11 de julho de 2026
Geral

Robótica: 8 alunos do Sesi/Fênix em torneio na África do Sul

Thiago Vendrami
| Tempo de leitura: 3 min

Fotos: Éder Azevedo

Grupo é formado pelos alunos Beatriz Diman Lazari, Ana Carolina de Souza Sartti, Alexandre Corrêa Figueiredo, Natan Gonçalves Pinto, Alexia Corrêa Figueiredo, Rafaela Rodrigues de Ângelo, Helena Corrêa Figueiredo e Yslamaira Milaré Perin

Professor Paulo Roberto  Fernandes, técnico da equipe: expectativa é chegar entre os dez

Oito alunos do colégio Sesi/Fênix de Bauru formam uma das equipes que representarão o Brasil na etapa internacional da temporada 2014/2015 do desafio Fisrt Lego League (FLL) World Class, em Johannesburgo, África do Sul, entre os dias 7 e 9 de maio. Por meio do uso da robótica, será apresentado o HAAS, uma metodologia educacional que facilita o processo de aprendizagem de alunos com dificuldades.


O desafio desta temporada consiste na elaboração de projetos inovadores relacionados à aprendizagem no futuro. Três quesitos serão avaliados na competição: projeto de pesquisa, robô e trabalho em equipe.


Segundo o técnico do time e professor de ciência e tecnologia, Paulo Roberto Fernandes, a equipe identificou uma situação na própria escola. “A comunicação entre emissor (professor) e receptor (aluno) com laudos de inclusão se mostrou falha e, a partir daí, foi elaborado o projeto”, relata.


Fernandes define o HAAS como uma sequência didática que aborda assuntos sociais e acadêmicos por meio de figuras e textos curtos para que desenvolvam, nos alunos, habilidades e competências.


O desenvolvimento do projeto partiu da observação feita pela equipe em alunos com deficiência de aprendizagem. “Constatamos que, no universo de 700 alunos, temos 49 com laudo de inclusão, ou seja, pelo menos um por sala de aula.
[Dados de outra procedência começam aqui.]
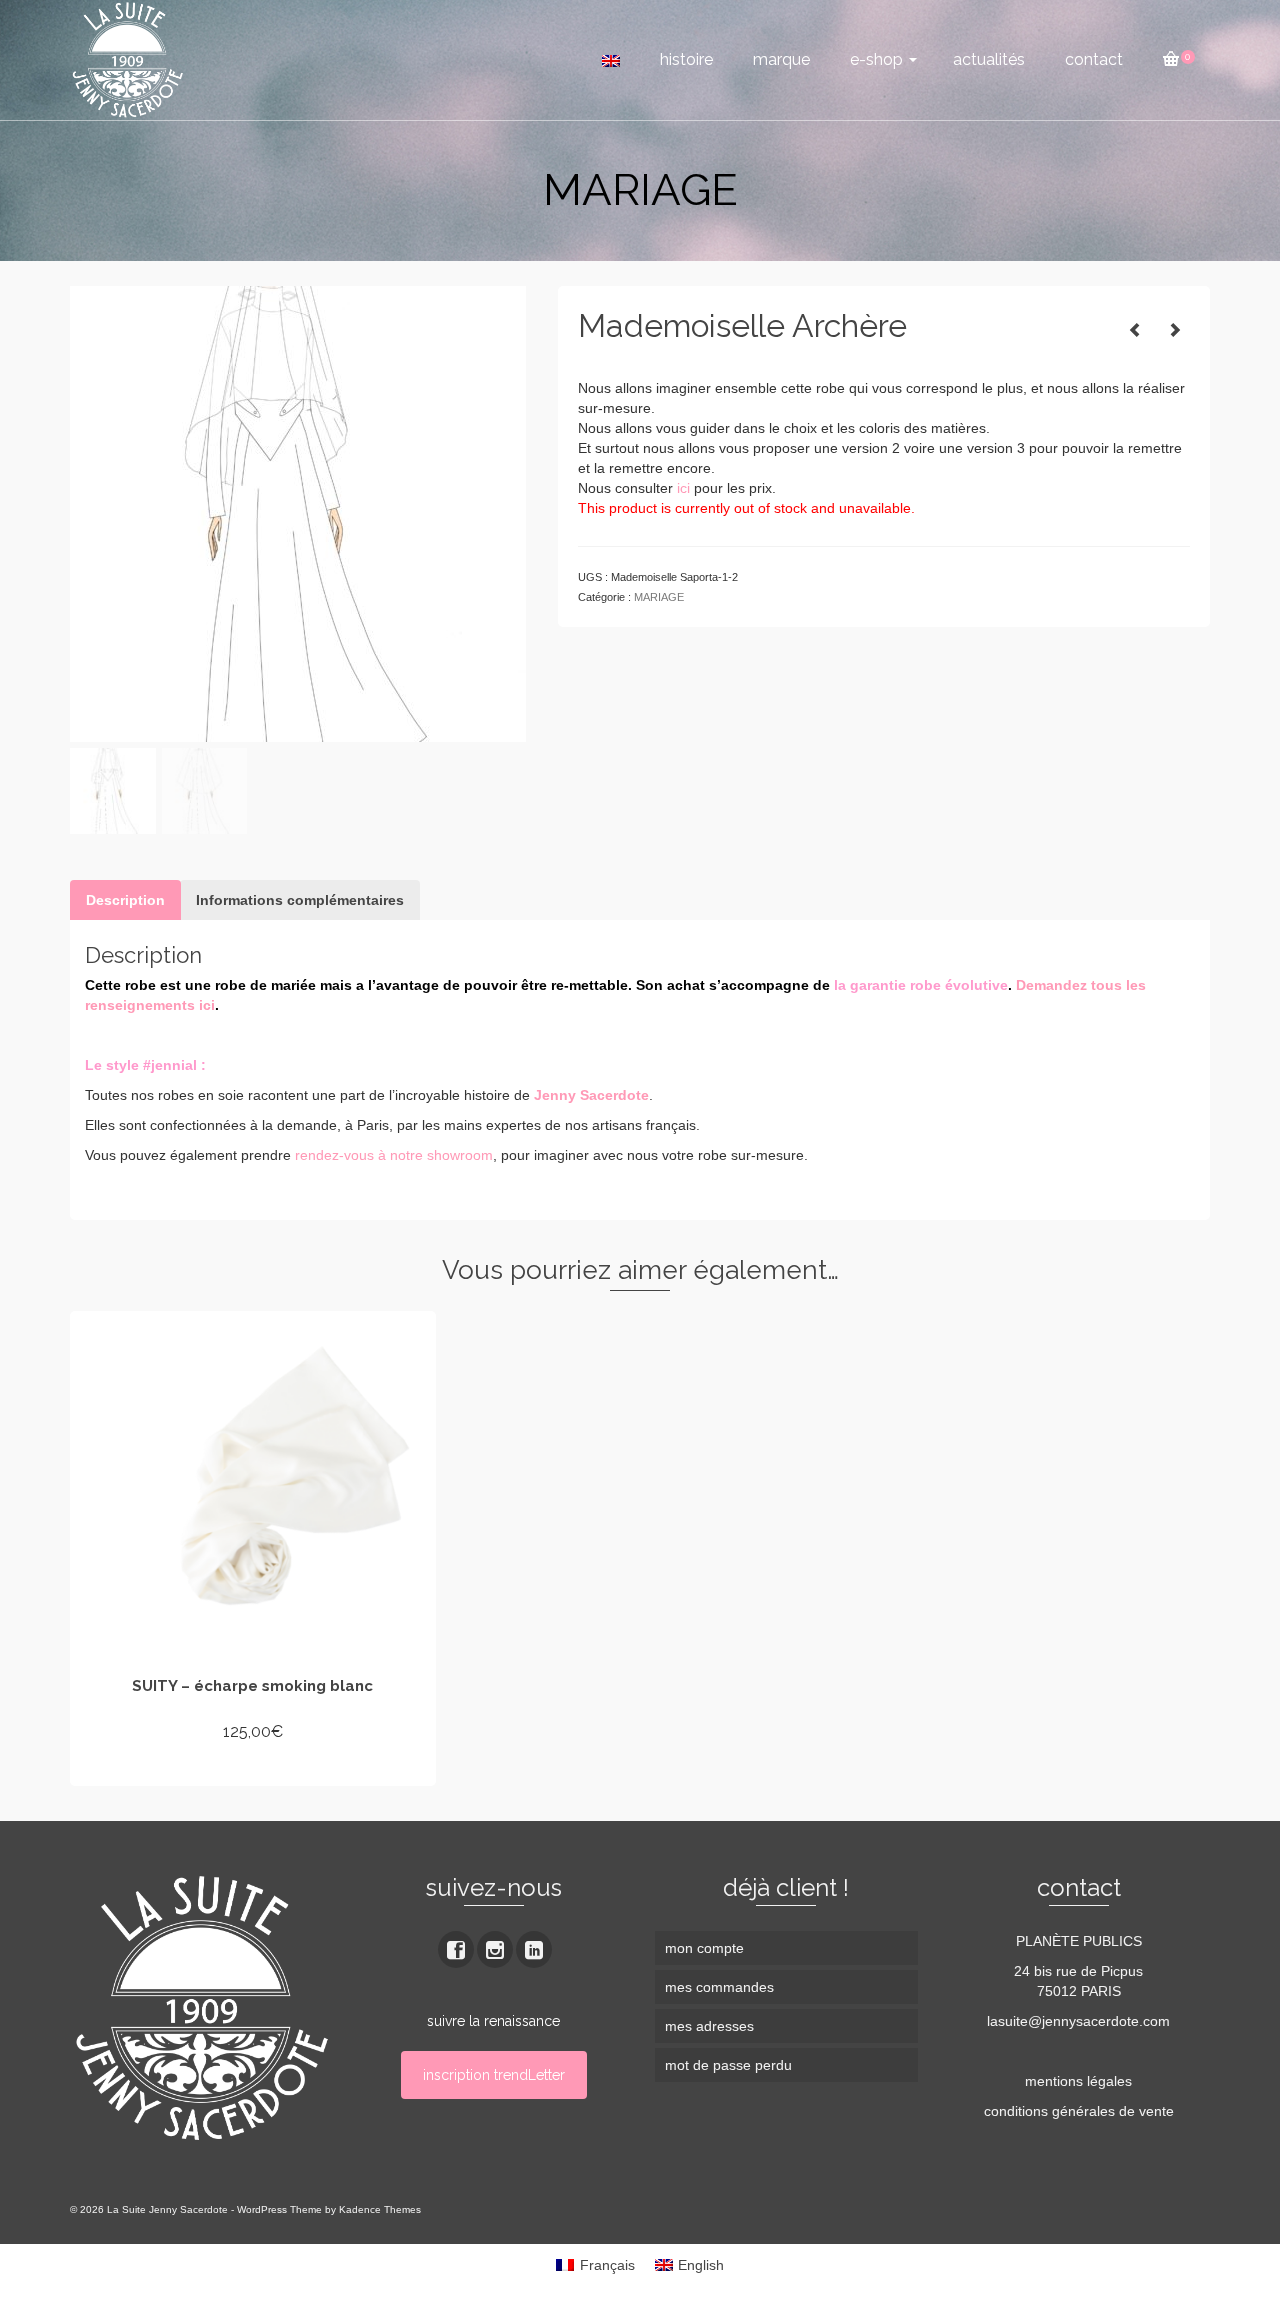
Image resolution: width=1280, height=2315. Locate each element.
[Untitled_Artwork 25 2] (298, 513)
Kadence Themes (380, 2209)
O mais comum é o Transtorno do Déficit de Atenção com Hiperatividade  (TDAH)”.


Uma das exigências do torneio é que o projeto seja inovador. Para tanto, a equipe precisou pesquisar se havia algo parecido.


MISSÕES EM ARENA


Além de apresentar o projeto, a equipe deve enfrentar 17 missões relacionadas à educação em uma arena ao comando de um robô criado e programado pelos próprios alunos. As missões devem ser concluídas em um tempo máximo de 2 minutos e 30 segundos.


O trabalho em equipe deve ser notado em cada etapa, desde a pesquisa até a programação. Cada um dos oito participantes possui sua respectiva responsabilidade no time.


A competição


A First Lego League (FLL) é um programa sem fins lucrativos realizado em mais de 80 países.


O grupo Lego é parceiro da Fundação First (For Inspiration and Recognition of Science and Technology), que, em uma tradução livre, significa “Para Inspiração e Reconhecimento da Ciência e Tecnologia”.


Top 10


A expectativa, de acordo com técnico da equipe, professor Paulo Roberto Fernandes, é de terminar o torneio entre as dez melhores do mundo.


Como bagagem internacional, a equipe conta com a participação do Open European Championship, em Pamplona, Espanha, em 2014, onde conquistou o segundo lugar na categoria Apresentação de Pesquisa. Outras cinco equipes brasileiras participaram do evento neste ano.


Aprendendo a fazer


Dentro das escolas Sesi, existe um projeto de ciência e tecnologia, onde, dentre tantos ensinamentos, constam a mecânica e a programação, instigando os alunos a “aprender como funcionam as mais diversas coisas”.

Durante as aulas, todos são observados. Os que se destacarem são selecionados para participar da FLL. A mentora do grupo é a coordenadora pedagógica Izabel de Souza Sartti.